**Data records:**

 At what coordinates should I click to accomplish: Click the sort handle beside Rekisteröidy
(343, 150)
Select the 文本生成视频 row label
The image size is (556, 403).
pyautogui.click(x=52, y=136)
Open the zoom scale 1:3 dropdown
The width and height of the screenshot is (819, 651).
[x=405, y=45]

**Written request:** Count the lines of the records above that contain the string "click", treating uppercase and lowercase letters as different, and give only the number.

**The solution:** 2